Q3 2020 has seen an improvement in sentiment with investors and vendors learning to live with COVID-19 and navigating the uncertainty and volatility brought to the market since its effects were felt in early March.
As expected investment volumes remain down on long term average levels, Q3 2020 volumes reached £325m, reflecting an improvement on Q2 (£108m) although this was the lowest quarter on record. However, investment volumes totalled £1.5bn to end September which is only 11% below the same period last year at £1.7bn aided by a strong Q1.
Most notably in Q3, 68% of activity was out of town however, this was driven by the availability of opportunities and associated lot size rather than a long term trend.
The largest transaction to complete this quarter was Straits Capital purchase of Bourne Business Park, Weybridge for £80m. Key transactions also included the Aviva Portfolio purchased by CLS and the speculative funding of 1 Cambridge Square by Schroders displaying a range of buyer types in the market. Straits Capital’s acquisition provided a boost to Overseas investor demand, deploying £129m and accounting for a 40% share, up from 15% in the previous quarter. Activity from Property companies also increased this quarter, accounting for an 18% share of Q3 investment volumes.

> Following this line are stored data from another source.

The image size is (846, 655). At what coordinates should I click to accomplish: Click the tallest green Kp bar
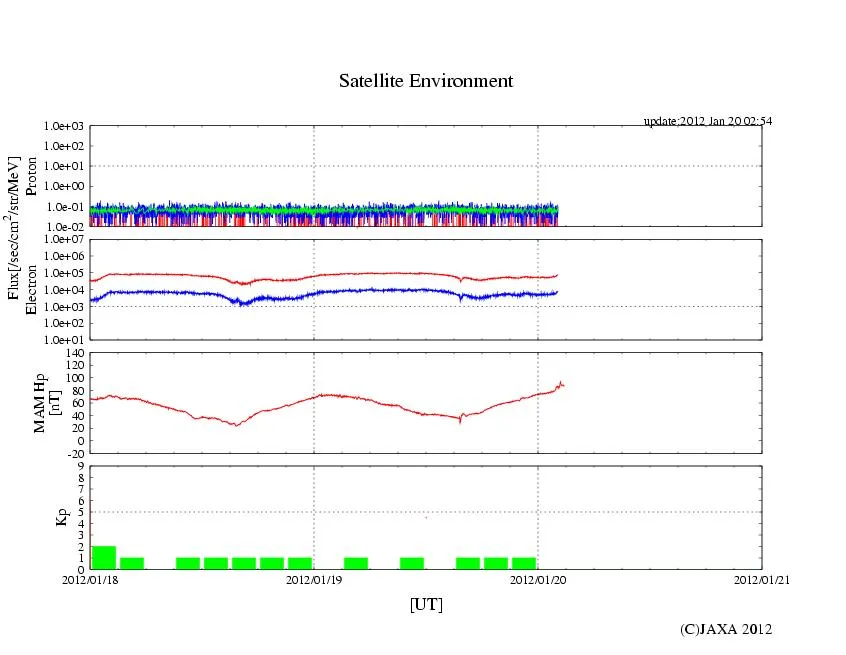[103, 557]
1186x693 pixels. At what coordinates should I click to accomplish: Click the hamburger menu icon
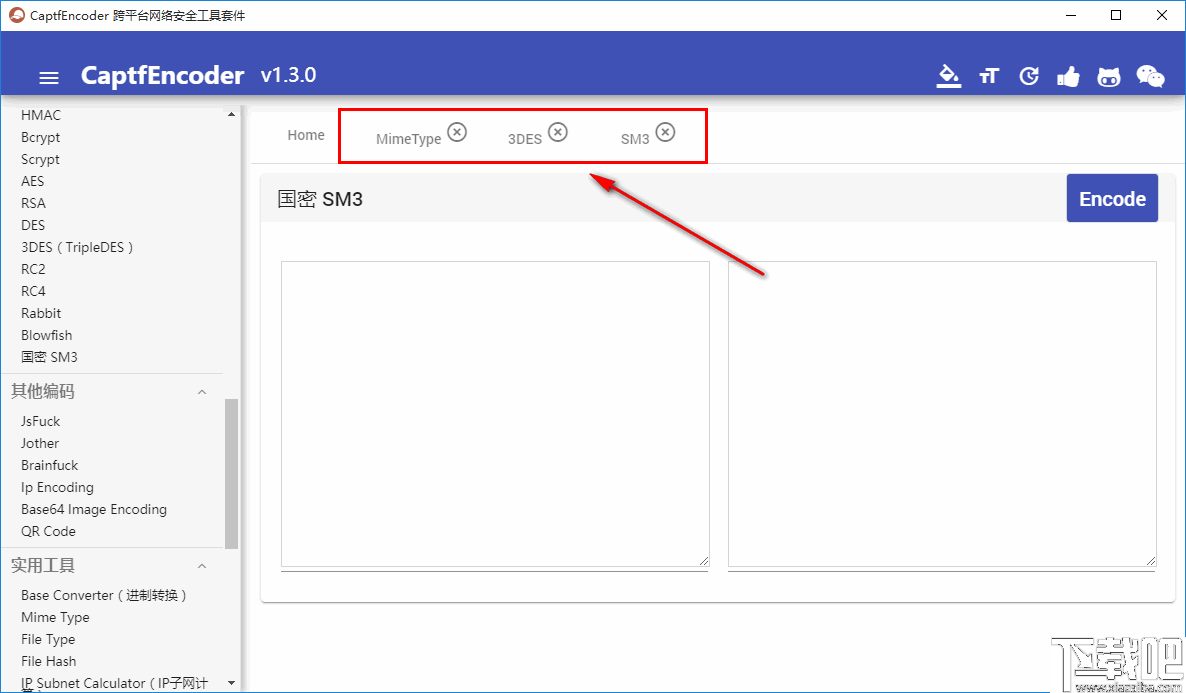coord(48,77)
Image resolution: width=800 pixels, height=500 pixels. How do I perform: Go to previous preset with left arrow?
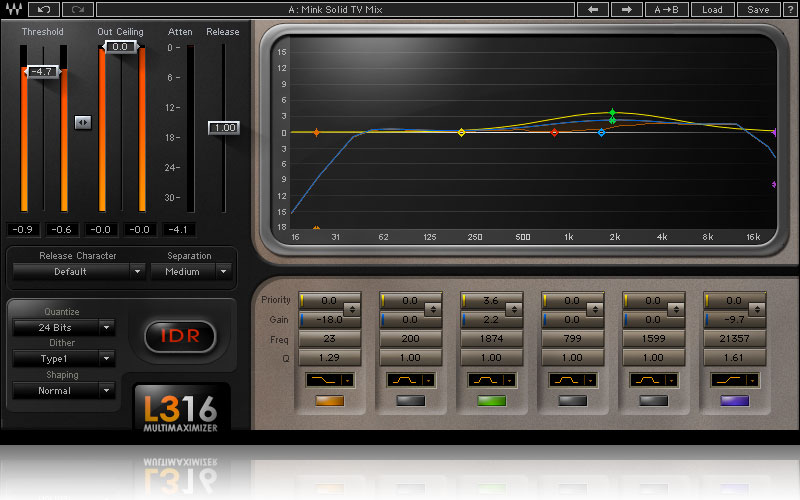tap(593, 9)
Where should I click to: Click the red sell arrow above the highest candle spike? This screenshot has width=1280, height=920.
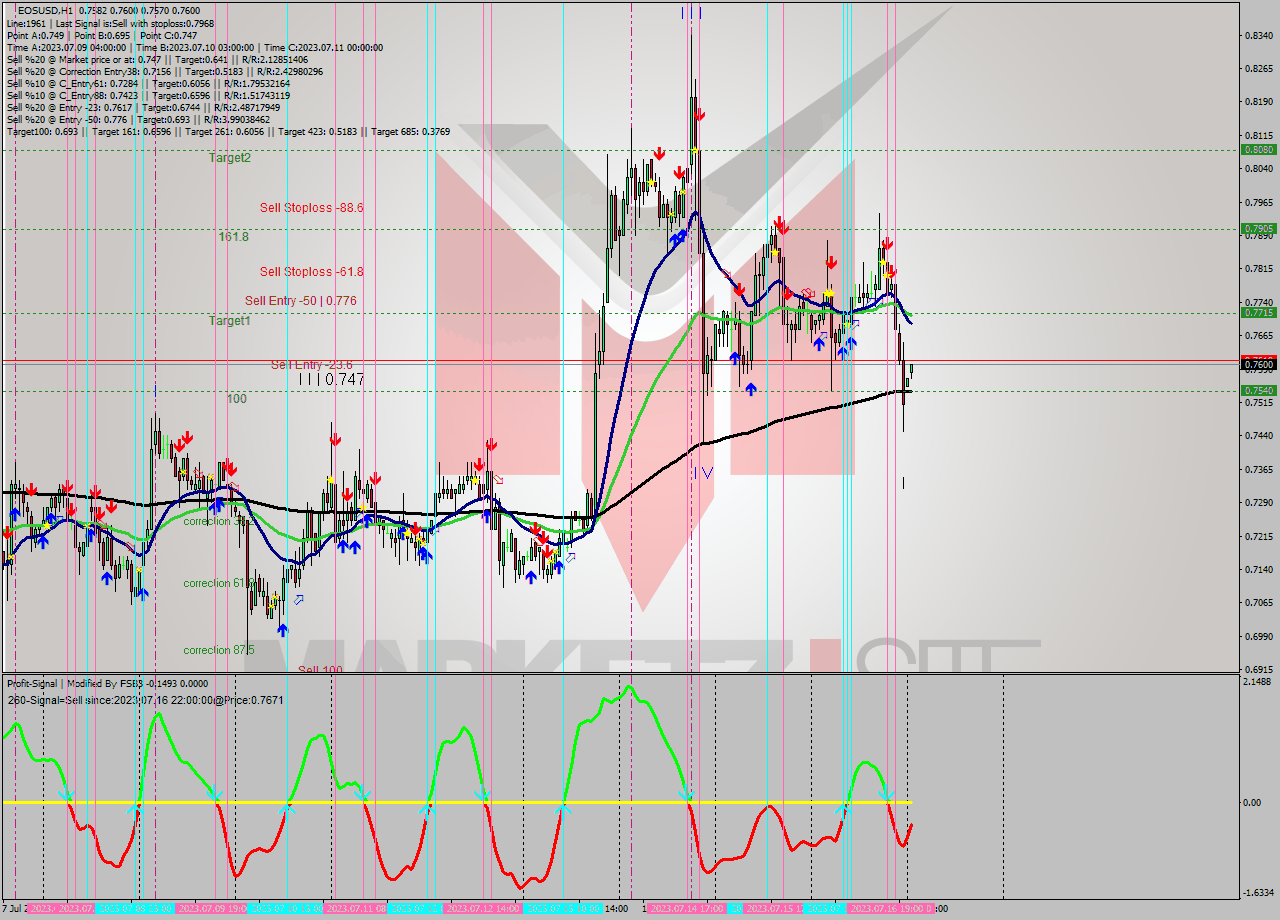[698, 114]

Activity from Property companies is expected to continue throughout the remainder of the year as they take advantage of potential pricing adjustments in the market. In addition 12 deals over £40m were transacted so far this year, compared with five of this lot size during the same period last year reflecting resilience in investor appetite.
Despite a return of lockdown measures and increasing COVID-19 cases, looking ahead we expect to see to see an improvement in market activity and continued growth in investor appetite led by real estate returns relative to other asset classes. This is coupled with open ended funds selling short let, cap ex heavy, assets in order to focus on income during the uncertainty of the next 12-24 months.
Prime yields remained unchanged from the previous quarter across the South East office market at 5.25%, underlying the resilient demand for prime and long let assets in the market. However, assets with occupational risk are witnessing price reductions hence the gap between prime and other will widen.